Re: [PATCH] x86_64: inline csum_ipv6_magic()
From: Eric Dumazet
Date: Thu Nov 13 2025 - 13:18:21 EST
On Thu, Nov 13, 2025 at 8:26 AM Dave Hansen <dave.hansen@xxxxxxxxx> wrote:
>
> On 11/13/25 07:45, Eric Dumazet wrote:
> > Inline this small helper.
> >
> > This reduces register pressure, as saddr and daddr are often
> > back to back in memory.
> >
> > For instance code inlined in tcp6_gro_receive() will look like:
>
> Could you please double check what the code growth is for this across
> the tree?

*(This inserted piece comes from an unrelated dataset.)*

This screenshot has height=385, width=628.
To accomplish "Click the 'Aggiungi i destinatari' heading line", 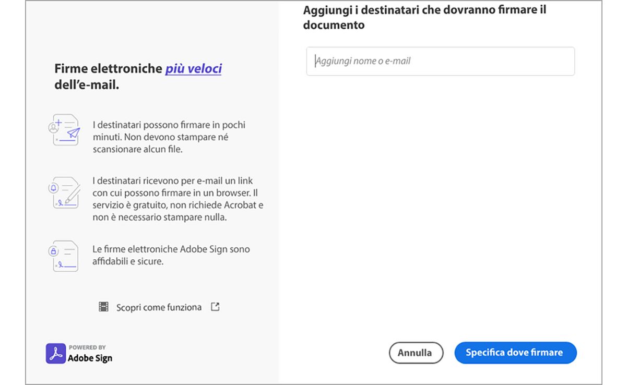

There are 80-ish users of csum_ipv6_magic().
Hi Dave
Sure (allyesconfig build)
Before patch:
size vmlinux
text data bss dec hex filename
886947242 245613190 40211540 1172771972 45e71484 vmlinux
After patch:
size vmlinux
text data bss dec hex filename
886947242 245613190 40211540 1172771972 45e71484 vmlinux
I found this a bit surprising, so I did a regular build (our Google
production kernel default config)
Before:
size vmlinux
text data bss dec hex filename
34812872 22177397 5685248 62675517 3bc5a3d vmlinux
After:
size vmlinux
text data bss dec hex filename
34812501 22177365 5685248 62675114 3bc58aa vmlinux
So it would seem the patch saves 371 bytes for this config.
>
> Or, is there a discrete, measurable performance gain from doing this?
IPv6 incoming TCP/UDP paths call this function twice per packet, which is sad...
One call per TX packet.
Depending on the cpus I can see csum_ipv6_magic() using up to 0.75 %
of cpu cycles.
Then there is the cost in the callers, harder to measure...
Thank you.